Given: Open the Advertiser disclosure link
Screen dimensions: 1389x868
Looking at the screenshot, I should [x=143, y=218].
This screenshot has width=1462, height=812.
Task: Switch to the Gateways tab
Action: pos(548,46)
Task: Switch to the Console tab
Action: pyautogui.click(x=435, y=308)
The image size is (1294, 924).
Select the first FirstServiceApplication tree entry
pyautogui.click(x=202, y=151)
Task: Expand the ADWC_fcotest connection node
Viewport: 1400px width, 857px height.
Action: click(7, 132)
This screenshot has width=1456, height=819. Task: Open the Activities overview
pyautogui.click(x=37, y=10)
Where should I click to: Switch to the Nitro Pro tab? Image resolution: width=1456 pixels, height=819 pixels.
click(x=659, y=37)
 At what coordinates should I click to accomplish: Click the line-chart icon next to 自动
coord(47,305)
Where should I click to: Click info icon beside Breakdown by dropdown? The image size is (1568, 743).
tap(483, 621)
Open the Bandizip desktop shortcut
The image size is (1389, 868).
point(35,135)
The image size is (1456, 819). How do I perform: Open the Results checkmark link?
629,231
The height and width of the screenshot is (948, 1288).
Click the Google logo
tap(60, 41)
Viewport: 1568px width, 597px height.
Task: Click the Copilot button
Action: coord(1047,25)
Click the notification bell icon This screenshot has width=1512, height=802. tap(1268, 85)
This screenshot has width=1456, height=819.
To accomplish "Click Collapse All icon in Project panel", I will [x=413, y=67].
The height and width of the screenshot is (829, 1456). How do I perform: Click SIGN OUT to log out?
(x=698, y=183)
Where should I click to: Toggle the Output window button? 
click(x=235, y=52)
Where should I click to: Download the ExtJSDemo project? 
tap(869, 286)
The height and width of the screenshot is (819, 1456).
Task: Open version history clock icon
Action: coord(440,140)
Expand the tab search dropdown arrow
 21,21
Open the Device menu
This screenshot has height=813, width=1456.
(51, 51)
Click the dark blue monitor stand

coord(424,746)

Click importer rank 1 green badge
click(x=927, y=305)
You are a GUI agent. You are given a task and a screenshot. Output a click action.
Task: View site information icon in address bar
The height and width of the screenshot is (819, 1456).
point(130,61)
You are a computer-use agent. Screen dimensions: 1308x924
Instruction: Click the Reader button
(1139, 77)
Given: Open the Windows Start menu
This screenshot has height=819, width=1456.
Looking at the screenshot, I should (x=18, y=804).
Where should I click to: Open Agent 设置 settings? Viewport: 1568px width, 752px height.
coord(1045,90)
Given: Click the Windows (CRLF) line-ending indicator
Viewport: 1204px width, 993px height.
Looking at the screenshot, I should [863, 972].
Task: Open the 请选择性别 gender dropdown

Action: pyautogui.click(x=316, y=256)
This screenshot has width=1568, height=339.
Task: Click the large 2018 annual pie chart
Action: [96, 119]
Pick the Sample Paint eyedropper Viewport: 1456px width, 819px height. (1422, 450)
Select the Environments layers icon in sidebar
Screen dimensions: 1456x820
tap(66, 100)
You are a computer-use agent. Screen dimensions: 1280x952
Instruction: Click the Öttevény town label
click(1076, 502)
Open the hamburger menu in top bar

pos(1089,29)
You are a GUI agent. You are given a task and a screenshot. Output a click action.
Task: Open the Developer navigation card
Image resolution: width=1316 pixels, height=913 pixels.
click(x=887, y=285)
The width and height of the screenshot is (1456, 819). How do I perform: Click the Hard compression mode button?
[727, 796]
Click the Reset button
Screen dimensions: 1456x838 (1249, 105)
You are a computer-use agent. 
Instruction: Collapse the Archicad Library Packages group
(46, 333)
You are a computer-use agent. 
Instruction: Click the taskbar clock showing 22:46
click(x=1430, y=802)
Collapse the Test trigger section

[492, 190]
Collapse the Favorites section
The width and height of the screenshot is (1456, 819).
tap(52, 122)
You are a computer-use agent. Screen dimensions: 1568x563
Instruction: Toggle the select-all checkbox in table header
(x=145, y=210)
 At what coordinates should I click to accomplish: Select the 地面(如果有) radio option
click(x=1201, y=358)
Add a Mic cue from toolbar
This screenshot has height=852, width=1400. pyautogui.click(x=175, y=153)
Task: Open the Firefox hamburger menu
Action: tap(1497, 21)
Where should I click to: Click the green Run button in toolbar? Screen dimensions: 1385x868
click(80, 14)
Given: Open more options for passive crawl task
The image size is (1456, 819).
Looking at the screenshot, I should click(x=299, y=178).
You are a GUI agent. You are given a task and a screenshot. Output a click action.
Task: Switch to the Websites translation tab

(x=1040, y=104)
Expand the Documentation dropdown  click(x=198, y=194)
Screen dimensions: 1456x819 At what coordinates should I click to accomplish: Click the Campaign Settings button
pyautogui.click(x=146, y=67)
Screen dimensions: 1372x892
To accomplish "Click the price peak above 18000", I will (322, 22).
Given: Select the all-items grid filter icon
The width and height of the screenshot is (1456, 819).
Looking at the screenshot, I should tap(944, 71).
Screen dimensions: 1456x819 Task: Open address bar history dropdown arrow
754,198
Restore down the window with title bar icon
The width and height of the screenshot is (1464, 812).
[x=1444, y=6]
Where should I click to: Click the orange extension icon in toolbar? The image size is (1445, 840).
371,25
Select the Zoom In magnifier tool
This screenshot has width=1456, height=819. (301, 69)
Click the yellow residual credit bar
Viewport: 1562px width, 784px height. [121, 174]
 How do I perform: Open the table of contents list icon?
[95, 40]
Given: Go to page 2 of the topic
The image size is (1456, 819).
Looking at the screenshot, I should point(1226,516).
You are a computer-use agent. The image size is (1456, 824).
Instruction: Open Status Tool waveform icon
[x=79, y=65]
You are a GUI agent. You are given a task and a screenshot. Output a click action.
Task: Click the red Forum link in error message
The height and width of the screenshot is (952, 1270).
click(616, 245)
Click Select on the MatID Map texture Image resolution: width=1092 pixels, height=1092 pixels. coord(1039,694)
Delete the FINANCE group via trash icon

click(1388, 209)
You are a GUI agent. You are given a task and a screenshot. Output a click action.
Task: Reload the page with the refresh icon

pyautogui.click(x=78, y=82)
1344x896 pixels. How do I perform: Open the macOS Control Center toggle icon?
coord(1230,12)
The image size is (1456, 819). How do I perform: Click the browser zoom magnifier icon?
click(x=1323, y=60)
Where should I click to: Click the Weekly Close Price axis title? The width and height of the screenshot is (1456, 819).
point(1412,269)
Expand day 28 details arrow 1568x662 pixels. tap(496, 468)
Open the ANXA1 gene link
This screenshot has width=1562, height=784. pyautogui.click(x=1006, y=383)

####################

ASSIGNMENT: Only the lines above from the one with "Click the yellow residual credit bar" through the one with "You are a computer-use agent. The" should be duplicated, character for character.

PROBLEM SOLUTION:
Click the yellow residual credit bar
Viewport: 1562px width, 784px height. [121, 174]
 How do I perform: Open the table of contents list icon?
[95, 40]
Given: Go to page 2 of the topic
The image size is (1456, 819).
Looking at the screenshot, I should point(1226,516).
You are a computer-use agent. The image size is (1456, 824).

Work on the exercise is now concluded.